For those of you that may know, Scientific American published an article in 1976 titled, "A Natural Fission Reactor".
I couldn't find the article, but I found numerous articles that referenced it, including the one located at the following link:
http://www.ocrwm.doe.gov/factsheets/pdf/doeymp0010_1.pdf .
It's such a cool find that I couldn't not post it again, assuming that it's been posted before.
Creating a nuclear reaction is not simple. In power plants, it involves splitting uranium atoms, and that process releases energy as heat and neutrons that go on to cause other atoms to split. This splitting process is called nuclear fission. In a power plant, sustaining the process of splitting atoms requires the involvement of many scientists and technicians.

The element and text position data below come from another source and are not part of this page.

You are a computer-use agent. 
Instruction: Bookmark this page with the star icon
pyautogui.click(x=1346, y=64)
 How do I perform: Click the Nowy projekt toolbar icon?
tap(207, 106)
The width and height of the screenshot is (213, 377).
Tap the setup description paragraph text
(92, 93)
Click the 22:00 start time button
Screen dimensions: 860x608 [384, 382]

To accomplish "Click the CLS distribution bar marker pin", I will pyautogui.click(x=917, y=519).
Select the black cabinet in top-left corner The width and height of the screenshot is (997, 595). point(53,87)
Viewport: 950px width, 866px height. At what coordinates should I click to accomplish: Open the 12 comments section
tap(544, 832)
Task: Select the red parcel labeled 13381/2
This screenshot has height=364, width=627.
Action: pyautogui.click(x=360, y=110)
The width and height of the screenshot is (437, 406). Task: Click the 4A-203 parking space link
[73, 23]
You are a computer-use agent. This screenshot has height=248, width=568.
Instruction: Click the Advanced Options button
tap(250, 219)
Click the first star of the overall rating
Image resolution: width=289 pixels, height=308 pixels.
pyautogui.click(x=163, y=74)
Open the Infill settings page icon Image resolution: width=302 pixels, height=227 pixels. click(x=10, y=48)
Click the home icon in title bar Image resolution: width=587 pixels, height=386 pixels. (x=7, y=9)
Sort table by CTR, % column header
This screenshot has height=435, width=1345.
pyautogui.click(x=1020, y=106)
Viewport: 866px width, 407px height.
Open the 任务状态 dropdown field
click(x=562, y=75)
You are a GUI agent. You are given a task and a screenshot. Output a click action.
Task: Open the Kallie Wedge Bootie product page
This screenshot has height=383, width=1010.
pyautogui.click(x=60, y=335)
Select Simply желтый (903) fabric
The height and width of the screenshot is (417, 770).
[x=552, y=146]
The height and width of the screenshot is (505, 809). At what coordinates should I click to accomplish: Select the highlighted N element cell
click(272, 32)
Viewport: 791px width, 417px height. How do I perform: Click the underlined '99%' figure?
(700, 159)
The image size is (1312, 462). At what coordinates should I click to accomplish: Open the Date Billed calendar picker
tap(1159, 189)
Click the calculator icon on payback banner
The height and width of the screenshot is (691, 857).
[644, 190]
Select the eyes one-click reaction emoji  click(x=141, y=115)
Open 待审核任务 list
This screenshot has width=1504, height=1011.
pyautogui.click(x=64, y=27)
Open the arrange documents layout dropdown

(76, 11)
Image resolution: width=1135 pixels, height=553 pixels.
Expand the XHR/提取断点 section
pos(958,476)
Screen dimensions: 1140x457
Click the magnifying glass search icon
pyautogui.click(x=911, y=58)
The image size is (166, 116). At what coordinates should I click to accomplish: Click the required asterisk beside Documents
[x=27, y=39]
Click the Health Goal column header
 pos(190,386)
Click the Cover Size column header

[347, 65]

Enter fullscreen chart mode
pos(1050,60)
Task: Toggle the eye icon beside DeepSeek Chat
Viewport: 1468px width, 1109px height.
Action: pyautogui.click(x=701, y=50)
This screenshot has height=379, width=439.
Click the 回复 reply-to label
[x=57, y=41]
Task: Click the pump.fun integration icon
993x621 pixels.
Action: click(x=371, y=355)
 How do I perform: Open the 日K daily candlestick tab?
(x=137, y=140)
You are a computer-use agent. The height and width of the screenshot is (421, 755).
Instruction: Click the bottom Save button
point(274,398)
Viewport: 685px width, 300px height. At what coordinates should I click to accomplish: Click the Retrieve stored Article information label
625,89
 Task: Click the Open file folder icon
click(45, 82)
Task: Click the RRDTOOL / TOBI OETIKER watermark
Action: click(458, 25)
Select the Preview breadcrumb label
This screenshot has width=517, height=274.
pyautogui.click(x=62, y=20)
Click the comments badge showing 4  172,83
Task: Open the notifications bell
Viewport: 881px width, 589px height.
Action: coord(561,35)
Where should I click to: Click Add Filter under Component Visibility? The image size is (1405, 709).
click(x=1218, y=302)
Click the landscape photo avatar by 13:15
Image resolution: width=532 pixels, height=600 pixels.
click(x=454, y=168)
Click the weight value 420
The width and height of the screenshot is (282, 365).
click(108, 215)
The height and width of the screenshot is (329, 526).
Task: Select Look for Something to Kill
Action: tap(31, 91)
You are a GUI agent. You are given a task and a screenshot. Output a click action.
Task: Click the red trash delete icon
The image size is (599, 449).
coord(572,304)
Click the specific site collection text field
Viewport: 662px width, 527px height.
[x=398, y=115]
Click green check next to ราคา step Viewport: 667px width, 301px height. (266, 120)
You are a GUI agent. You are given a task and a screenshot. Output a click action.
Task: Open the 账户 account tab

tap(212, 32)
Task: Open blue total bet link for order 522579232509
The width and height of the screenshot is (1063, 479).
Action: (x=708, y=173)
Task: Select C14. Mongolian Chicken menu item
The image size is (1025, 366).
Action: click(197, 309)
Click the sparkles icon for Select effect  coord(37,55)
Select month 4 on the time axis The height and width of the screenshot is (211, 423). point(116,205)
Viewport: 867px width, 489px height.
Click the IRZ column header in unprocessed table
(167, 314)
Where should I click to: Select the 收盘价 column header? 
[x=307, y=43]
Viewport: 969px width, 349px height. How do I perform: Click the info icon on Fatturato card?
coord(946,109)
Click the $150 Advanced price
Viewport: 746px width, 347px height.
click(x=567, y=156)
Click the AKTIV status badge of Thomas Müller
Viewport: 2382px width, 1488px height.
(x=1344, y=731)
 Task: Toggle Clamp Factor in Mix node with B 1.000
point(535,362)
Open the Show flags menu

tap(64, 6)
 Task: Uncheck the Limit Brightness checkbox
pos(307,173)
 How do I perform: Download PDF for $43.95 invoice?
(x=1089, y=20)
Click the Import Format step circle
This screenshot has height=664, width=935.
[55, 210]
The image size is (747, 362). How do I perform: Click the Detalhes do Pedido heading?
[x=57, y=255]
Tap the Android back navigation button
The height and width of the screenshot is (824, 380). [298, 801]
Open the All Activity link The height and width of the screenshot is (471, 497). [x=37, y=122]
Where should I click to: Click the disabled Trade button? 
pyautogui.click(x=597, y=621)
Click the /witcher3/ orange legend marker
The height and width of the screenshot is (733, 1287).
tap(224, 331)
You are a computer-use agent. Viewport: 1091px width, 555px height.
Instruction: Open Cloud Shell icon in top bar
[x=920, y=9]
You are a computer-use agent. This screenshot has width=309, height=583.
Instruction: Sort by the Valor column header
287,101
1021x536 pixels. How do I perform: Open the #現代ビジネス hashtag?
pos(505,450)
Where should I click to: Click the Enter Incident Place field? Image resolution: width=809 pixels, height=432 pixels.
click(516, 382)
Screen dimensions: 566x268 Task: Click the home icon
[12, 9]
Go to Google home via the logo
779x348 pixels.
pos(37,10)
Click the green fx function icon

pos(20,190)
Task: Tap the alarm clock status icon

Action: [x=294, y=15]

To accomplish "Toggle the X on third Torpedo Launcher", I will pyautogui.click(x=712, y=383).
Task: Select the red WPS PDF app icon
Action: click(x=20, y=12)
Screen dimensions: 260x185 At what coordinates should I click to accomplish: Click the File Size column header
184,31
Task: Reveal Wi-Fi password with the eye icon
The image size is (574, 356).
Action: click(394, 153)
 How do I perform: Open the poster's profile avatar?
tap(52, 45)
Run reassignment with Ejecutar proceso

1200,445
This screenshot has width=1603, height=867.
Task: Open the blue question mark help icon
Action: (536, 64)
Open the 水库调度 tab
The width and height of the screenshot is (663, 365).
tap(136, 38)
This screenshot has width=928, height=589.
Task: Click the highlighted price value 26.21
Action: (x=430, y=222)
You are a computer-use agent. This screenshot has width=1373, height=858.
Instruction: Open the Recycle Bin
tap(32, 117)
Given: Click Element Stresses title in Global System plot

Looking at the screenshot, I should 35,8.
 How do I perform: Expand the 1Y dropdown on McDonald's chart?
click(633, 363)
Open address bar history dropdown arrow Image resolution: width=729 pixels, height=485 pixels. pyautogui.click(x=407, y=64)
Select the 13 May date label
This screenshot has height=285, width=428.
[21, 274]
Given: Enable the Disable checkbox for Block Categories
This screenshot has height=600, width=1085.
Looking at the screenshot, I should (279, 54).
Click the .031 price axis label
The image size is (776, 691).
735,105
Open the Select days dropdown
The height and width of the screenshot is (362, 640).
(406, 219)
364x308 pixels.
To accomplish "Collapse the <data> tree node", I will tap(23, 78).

It came as a great surprise to most, therefore, when, in 1972, French physicist Francis Perrin declared that nature had beaten humans to the punch by creating the world’s first nuclear reactors. Indeed, he argued, nature had a two-billion-year head start.1 Fifteen natural fission reactors have been found in three different ore deposits at the Oklo mine in Gabon, West Africa. These are collectively known as the Oklo Fossil Reactors.2
And when these deep underground natural nuclear chain reactions were over, nature showed that it could effectively contain the radioactive wastes created by the reactions.